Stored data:
┏━━

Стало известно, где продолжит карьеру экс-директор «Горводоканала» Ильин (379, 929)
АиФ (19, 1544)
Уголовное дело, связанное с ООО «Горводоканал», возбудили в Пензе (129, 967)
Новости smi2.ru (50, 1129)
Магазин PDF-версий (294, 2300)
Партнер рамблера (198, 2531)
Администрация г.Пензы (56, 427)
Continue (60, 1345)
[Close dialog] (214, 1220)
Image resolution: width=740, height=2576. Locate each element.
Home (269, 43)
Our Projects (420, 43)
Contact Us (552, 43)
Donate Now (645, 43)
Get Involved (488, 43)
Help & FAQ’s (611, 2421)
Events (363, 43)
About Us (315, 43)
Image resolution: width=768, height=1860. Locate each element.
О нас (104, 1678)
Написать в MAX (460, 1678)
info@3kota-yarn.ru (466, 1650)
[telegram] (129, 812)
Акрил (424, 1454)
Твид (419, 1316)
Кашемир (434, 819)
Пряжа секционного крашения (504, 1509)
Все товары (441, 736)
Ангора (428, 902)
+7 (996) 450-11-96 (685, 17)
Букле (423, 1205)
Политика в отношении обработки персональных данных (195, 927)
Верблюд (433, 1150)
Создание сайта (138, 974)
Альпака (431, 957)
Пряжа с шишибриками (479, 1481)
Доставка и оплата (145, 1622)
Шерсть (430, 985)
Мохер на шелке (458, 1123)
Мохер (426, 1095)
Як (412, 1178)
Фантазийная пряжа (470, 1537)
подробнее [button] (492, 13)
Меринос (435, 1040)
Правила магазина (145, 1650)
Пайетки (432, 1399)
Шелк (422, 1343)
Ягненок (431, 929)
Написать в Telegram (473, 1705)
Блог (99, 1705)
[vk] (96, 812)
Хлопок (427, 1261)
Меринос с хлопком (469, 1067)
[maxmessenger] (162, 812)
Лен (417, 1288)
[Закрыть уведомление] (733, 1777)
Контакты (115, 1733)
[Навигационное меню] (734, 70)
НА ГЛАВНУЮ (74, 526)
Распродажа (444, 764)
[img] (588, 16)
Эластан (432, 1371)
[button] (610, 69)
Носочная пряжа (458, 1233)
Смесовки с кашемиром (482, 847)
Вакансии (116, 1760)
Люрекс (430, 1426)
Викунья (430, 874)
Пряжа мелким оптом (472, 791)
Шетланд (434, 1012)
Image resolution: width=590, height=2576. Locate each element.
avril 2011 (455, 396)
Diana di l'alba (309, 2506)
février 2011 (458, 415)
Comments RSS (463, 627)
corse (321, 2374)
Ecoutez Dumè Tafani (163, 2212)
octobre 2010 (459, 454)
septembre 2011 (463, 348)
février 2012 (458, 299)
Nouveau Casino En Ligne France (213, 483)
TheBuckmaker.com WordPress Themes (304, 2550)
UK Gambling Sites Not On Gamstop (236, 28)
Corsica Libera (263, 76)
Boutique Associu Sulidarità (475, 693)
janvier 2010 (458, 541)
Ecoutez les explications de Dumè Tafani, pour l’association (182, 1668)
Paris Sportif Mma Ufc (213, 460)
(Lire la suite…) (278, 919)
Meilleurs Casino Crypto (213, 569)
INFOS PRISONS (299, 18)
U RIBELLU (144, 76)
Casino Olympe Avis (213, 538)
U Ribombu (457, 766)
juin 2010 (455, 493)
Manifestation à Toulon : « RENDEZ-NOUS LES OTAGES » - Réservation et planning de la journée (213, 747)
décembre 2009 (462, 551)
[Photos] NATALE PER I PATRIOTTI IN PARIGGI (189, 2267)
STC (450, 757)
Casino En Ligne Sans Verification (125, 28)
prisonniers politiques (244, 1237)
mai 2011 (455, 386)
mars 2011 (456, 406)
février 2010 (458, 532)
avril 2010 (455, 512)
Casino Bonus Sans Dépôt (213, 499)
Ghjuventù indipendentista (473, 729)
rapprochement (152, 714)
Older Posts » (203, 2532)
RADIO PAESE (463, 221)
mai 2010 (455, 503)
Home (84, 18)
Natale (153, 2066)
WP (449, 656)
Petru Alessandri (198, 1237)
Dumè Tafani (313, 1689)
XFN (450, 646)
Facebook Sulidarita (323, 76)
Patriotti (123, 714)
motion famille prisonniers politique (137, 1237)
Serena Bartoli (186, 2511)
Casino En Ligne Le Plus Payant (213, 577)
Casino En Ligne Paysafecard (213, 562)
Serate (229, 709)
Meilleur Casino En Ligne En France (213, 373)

┗━━

Work request:
Nothing should be returned except the lines from the first line of the data above through the line with "Хлопок (427, 1261)", each one exact.

Exercise output:
Стало известно, где продолжит карьеру экс-директор «Горводоканала» Ильин (379, 929)
АиФ (19, 1544)
Уголовное дело, связанное с ООО «Горводоканал», возбудили в Пензе (129, 967)
Новости smi2.ru (50, 1129)
Магазин PDF-версий (294, 2300)
Партнер рамблера (198, 2531)
Администрация г.Пензы (56, 427)
Continue (60, 1345)
[Close dialog] (214, 1220)
Image resolution: width=740, height=2576. Locate each element.
Home (269, 43)
Our Projects (420, 43)
Contact Us (552, 43)
Donate Now (645, 43)
Get Involved (488, 43)
Help & FAQ’s (611, 2421)
Events (363, 43)
About Us (315, 43)
Image resolution: width=768, height=1860. Locate each element.
О нас (104, 1678)
Написать в MAX (460, 1678)
info@3kota-yarn.ru (466, 1650)
[telegram] (129, 812)
Акрил (424, 1454)
Твид (419, 1316)
Кашемир (434, 819)
Пряжа секционного крашения (504, 1509)
Все товары (441, 736)
Ангора (428, 902)
+7 (996) 450-11-96 (685, 17)
Букле (423, 1205)
Политика в отношении обработки персональных данных (195, 927)
Верблюд (433, 1150)
Создание сайта (138, 974)
Альпака (431, 957)
Пряжа с шишибриками (479, 1481)
Доставка и оплата (145, 1622)
Шерсть (430, 985)
Мохер на шелке (458, 1123)
Мохер (426, 1095)
Як (412, 1178)
Фантазийная пряжа (470, 1537)
подробнее [button] (492, 13)
Меринос (435, 1040)
Правила магазина (145, 1650)
Пайетки (432, 1399)
Шелк (422, 1343)
Ягненок (431, 929)
Написать в Telegram (473, 1705)
Блог (99, 1705)
[vk] (96, 812)
Хлопок (427, 1261)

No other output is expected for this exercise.